Während der Kopfschmerzanamnese wird Ihnen Ihr Arzt viele Fragen stellen, auf die Sie sich schon vorher gut vorbereiten können. 

CHECKLISTE für Ihr Arztgespräch

Stellen Sie sicher, dass Sie nichts Wichtiges vergessen! Gehen Sie mit der Checkliste perfekt vorbereitet ins Gespräch.

Laden Sie sich die kostenlose Checkliste herunter. 

Diese Fragen könnte Ihr Arzt stellen

Auf der Grundlage Ihrer Informationen zu Ihren Beschwerden wird der Arzt eine Einschätzung treffen, worunter Sie leiden. Umso wichtiger ist es, dass Sie konkrete Angaben zu Ihren Kopfschmerzen machen können. 

Hier finden Sie eine Liste der Fragen, die Ihnen der Arzt bezüglich Ihrer Kopfschmerzen stellen könnte.

Fragen bezüglich Häufigkeit und Dauer der Kopfschmerzen

  • An wie vielen Tagen im Monat leiden Sie unter Kopfschmerzen?
  • Wie lange halten die Kopfschmerzen an? 
  • Treten die Kopfschmerzen zu bestimmten Tageszeiten auf?

Fragen bezüglich der Art Ihrer Kopfschmerzen

  • Wo tritt der Schmerz auf? 
  • Wie fühlt sich der Schmerz an?
  • Gibt es Begleitsymptome der Kopfschmerzen? (Übelkeit, Lichtempfindlichkeit...)

Fragen bezüglich der Ursachen Ihrer Kopfschmerzen

  • Gibt es Anzeichen für Ihre Kopfschmerzen?
  • Sind Familienmitglieder ebenfalls von regelmäßigen Kopfschmerzen betroffen?
  • Wann traten die Kopfschmerzen das erste Mal auf? 

Fragen bezügliches Ihres Umgangs mit den Kopfschmerzen

  • Was waren bisherige Behandlungsversuche? (Medikamente, sonstige Therapien)
  • Welche Einschränkungen haben Sie aufgrund Ihrer Kopfschmerzen?
  • Können Schmerzmittel die Schmerzen lindern?

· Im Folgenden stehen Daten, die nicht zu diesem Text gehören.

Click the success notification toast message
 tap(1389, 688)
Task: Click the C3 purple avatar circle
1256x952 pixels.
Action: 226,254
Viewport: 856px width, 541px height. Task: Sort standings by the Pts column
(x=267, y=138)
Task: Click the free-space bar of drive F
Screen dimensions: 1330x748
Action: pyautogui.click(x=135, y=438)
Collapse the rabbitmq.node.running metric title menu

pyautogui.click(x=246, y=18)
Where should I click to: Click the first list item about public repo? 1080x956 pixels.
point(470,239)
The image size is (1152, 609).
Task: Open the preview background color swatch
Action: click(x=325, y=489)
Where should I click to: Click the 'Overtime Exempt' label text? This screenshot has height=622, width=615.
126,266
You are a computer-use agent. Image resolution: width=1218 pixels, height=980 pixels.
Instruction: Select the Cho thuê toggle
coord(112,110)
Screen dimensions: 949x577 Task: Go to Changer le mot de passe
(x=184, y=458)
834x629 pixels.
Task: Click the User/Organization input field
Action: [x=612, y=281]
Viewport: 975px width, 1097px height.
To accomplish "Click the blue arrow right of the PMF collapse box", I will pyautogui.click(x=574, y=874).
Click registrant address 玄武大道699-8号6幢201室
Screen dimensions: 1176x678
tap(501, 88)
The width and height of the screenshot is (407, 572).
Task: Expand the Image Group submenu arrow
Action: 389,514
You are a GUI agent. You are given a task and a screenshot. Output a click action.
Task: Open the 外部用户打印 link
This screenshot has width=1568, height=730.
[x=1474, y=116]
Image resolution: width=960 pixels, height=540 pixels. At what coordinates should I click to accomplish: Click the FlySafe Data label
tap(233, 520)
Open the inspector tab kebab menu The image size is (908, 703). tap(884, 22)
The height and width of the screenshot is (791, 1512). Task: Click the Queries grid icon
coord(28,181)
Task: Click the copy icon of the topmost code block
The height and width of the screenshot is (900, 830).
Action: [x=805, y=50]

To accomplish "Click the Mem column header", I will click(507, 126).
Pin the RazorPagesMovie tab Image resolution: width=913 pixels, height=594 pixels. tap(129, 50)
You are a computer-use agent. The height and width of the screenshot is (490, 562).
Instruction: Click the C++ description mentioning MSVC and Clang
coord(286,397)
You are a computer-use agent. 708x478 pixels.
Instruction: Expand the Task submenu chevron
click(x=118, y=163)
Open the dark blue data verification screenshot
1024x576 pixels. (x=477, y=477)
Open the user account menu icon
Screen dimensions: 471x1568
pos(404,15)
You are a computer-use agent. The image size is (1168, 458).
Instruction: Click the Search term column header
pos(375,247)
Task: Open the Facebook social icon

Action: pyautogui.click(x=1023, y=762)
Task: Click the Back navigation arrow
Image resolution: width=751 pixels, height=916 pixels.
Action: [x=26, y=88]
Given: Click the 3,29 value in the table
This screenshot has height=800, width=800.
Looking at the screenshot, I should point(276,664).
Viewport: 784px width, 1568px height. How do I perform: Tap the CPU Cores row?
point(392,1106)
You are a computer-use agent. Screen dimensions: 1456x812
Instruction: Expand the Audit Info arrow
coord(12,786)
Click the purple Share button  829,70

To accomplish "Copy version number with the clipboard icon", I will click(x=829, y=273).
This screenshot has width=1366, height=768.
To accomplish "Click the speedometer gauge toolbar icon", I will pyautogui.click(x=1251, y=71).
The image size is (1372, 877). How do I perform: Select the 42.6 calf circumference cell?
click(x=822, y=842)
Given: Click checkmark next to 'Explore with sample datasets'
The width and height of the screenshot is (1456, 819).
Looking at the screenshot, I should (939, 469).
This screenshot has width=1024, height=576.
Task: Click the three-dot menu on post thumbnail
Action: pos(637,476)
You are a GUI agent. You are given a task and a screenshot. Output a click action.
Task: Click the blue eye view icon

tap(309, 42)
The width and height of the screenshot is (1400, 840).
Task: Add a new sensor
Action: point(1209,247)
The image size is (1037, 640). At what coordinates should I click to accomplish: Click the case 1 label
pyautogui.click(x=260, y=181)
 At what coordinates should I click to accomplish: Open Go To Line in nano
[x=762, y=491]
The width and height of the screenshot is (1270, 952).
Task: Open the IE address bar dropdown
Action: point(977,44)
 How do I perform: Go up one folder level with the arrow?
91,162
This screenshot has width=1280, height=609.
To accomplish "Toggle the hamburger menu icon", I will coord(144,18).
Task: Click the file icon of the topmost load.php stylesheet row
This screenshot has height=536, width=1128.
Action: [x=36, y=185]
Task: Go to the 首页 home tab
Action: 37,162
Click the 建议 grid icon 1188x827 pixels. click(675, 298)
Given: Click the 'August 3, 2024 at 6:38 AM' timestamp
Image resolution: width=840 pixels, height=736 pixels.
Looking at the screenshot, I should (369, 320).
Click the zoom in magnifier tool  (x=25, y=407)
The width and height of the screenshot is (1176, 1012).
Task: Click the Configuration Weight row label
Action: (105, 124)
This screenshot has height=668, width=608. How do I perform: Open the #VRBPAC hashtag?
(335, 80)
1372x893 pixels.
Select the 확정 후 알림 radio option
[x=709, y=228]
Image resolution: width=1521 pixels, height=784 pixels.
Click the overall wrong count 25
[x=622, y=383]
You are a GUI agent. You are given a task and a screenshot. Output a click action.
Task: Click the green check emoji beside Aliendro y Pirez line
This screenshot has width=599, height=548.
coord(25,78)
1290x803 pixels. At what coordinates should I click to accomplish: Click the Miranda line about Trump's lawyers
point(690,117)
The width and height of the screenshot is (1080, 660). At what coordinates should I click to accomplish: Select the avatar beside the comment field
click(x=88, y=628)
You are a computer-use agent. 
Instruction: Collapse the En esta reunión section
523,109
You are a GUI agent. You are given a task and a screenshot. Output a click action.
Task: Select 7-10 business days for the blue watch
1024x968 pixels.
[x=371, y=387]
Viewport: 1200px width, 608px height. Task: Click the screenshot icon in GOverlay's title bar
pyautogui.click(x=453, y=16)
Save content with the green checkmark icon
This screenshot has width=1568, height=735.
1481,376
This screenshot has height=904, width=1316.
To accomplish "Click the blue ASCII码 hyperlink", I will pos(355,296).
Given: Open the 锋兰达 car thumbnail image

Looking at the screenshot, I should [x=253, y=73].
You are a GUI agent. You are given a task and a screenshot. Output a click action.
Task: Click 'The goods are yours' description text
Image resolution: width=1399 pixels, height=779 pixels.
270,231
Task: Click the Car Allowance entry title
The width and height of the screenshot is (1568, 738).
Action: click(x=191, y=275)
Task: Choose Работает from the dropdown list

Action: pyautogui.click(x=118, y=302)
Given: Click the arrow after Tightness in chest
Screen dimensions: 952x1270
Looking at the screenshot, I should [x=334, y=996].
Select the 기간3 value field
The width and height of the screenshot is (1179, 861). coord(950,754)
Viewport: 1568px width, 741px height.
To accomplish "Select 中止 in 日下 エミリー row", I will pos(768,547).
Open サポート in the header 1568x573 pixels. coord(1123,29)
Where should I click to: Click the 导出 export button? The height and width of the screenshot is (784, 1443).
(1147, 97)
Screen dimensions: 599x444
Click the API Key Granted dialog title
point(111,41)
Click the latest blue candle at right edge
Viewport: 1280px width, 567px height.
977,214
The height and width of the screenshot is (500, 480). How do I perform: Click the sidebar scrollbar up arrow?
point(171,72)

Allgemeine Fragen zu Ihrer Gesundheit

  • Haben Sie andere Erkrankungen oder nehmen Sie regelmäßig Medikamente?
  • Wie viel Stress erleben Sie in Ihrem Alltag?
  • Wie erholsam ist Ihr Schlaf? 

Machen Sie Notizen!

Überlegen Sie sich nicht nur Ihre Antworten auf die oben genannten Fragen. Schreiben Sie sich auch Ihre Fragen an den Arzt auf! Oft vergisst man vor lauter Aufregung die eigenen Fragen. Beugen Sie dem vor, indem Sie sich ihre Fragen schon vor dem Gespräch notieren.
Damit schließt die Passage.